No dia 31 de março, ocorre um marco significativo no Brasil, já que generais estão sendo julgados pela primeira vez desde o golpe de 1964. A importância de responsabilizar os envolvidos no golpe de 8 de janeiro deve ser compreendida dentro de um contexto histórico que inclui a impunidade dos torturadores durante a ditadura militar, um dos maiores erros do país após a escravidão.
Uma nova narrativa tem ganho força em Brasília, sugerindo que os eventos atuais relativos à trama golpista podem servir como um meio de curar as feridas deixadas pelo golpe de 1964. Essa perspectiva propõe um encerramento simbólico dos crimes imprescritíveis perpetrados durante o regime militar.

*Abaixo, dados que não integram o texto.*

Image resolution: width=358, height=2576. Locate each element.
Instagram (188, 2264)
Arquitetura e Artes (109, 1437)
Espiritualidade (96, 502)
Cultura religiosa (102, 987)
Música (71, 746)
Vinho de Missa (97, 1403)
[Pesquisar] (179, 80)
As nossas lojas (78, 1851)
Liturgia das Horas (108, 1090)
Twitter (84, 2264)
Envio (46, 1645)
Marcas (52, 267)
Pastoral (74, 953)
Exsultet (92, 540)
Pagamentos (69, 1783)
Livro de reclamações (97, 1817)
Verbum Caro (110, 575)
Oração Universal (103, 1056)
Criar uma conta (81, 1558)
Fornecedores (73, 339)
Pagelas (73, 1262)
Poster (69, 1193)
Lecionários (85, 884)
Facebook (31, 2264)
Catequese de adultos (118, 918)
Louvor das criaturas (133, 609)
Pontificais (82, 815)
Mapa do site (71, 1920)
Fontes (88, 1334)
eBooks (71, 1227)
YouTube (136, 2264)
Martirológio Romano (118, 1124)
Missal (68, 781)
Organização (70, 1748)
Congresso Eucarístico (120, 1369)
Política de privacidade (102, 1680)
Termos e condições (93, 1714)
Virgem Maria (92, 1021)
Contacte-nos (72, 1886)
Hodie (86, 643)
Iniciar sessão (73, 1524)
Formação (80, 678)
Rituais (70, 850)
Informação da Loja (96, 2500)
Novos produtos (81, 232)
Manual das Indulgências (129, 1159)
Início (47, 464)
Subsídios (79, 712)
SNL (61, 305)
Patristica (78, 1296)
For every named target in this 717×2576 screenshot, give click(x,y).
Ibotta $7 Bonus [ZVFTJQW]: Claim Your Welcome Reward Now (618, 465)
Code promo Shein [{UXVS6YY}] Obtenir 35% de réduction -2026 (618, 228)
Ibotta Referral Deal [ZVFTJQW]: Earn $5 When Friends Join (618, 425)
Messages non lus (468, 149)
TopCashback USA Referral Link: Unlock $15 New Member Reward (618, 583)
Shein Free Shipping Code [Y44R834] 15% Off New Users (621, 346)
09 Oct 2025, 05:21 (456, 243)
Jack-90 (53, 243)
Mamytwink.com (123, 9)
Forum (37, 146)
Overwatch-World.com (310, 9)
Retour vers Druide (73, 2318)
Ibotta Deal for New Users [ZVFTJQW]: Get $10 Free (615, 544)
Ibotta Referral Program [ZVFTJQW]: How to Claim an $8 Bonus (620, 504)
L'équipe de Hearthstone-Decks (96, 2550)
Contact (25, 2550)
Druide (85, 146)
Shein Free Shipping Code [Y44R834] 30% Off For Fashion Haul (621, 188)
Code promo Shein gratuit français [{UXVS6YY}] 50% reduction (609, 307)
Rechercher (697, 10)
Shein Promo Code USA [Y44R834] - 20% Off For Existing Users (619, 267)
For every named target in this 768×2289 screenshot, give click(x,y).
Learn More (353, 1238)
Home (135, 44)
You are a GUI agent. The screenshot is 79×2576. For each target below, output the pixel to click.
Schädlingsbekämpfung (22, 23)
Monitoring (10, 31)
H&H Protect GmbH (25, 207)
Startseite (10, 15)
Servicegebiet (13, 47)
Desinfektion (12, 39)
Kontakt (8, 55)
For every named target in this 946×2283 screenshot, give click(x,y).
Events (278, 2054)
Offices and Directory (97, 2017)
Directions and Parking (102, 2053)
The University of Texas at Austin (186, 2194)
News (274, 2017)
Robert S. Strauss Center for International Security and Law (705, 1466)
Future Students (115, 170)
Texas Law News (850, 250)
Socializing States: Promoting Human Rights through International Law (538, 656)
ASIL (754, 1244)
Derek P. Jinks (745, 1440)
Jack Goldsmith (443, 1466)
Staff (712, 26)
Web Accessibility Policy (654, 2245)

No entanto, essa visão é equivocada. Existe uma conexão indiscutível entre os dois episódios. Se o Brasil tivesse adotado um caminho diferente, priorizando a justiça de transição e a responsabilização dos golpistas, o cenário atual poderia ser distinto. Isso poderia ter evitado que um presidente homenageasse torturadores e que a destruição da sede dos Três Poderes ocorresse após as eleições de 2022.
As Forças Armadas mantêm uma tradição de comportamentos golpistas desde a fundação da República. Presidentes militares e civis, como Artur Bernardes, governaram sob estados de sítio. A história é marcada por tentativas de golpes e atos violentos por parte das forças armadas.
Entre 1946 e 1964, houve constantes ameaças e tentativas de impedir a posse de presidentes. Embora existisse um governo formal e relativa liberdade de imprensa, a democracia permanecia vulnerável e intimidada. Um caso extremo foi o suicídio de um presidente. Movimentos conhecidos como “revoltas” também eram tentativas golpistas disfarçadas de ações contra corrupção e problemas associados à esquerda.
O dia 31 de março de 1964 é lembrado pela ação conjunta do Exército, Marinha e Aeronáutica, que se apresentaram como defensores morais contra o comunismo. Nesse contexto, um presidente que não possuía vínculos com o comunismo foi derrubado. João Goulart, por sua vez, era um político trabalhista.
Esses eventos desencadearam um período de 21 anos marcado por escuridão e repressão, que se traduziu no fechamento do Congresso, cassação de opositores e mudanças na composição do Supremo Tribunal. A tortura se tornou uma prática institucionalizada e os quartéis, que deveriam proteger a população, transformaram-se em centros de violência.
Ainda existem conexões com o presente. Em 1977, o general Sylvio Frota buscou intensificar a repressão, propondo mais persecções e torturas, em um governo que começava lentamente a se abrir. O ex-presidente Geisel, que havia fechado o Congresso, enfrentou resistência da linha dura que clamava por um novo AI-5.
O general Augusto Heleno, atual réu relacionado a uma tentativa de golpe desde a redemocratização em 1985, era assessor de Frota. Isso evidencia uma cultura de impunidade e constantes crises antidemocráticas no Brasil. A responsabilização dos golpistas de agora é imprescindível, mas não resolve os horrores deixados pela ditadura. Elementos do regime militar estão envolvidos em atividades ilícitas que resultaram na morte de figuras como Marielle Franco e Bruno Pereira.
A constituição cidadã, vigente nos últimos 40 anos, proporcionou um longo período de estabilidade institucional. Contudo, esse progresso foi ameaçado durante o governo anterior, que apresentou sinais de uma nova tentativa de golpe, apesar da alternância no poder político.
Recentemente, em um show, foram entoadas canções que evocam as dores da ditadura. Imagens de vítimas, como Rubens Paiva e Vladimir Herzog, foram projetadas, conectando esses eventos ao cenário atual e ao apelo por um fim à impunidade. As feridas da ditadura permanecem não cicatrizadas, e novas dores emergem.
O acordo entre militares e segmentos da sociedade civil que levou à anistia em 1979 e à redemocratização em 1985 é um dos maiores encobrimentos de crimes contra a humanidade no Brasil. Militares têm se beneficiado dessa impunidade, e essa realidade não foi transformada pelo Supremo Tribunal Federal, que falhou em enfrentar essa questão.
No atual contexto, a presença de generais no banco dos réus não representa uma nova fase, mas sim a recorrência de um clima antidemocrático que continua a ameaçar a sociedade. A crítica à situação é evidente em foros artísticos, onde as memórias da resistência se entrelaçam com as expressões contemporâneas de descontentamento.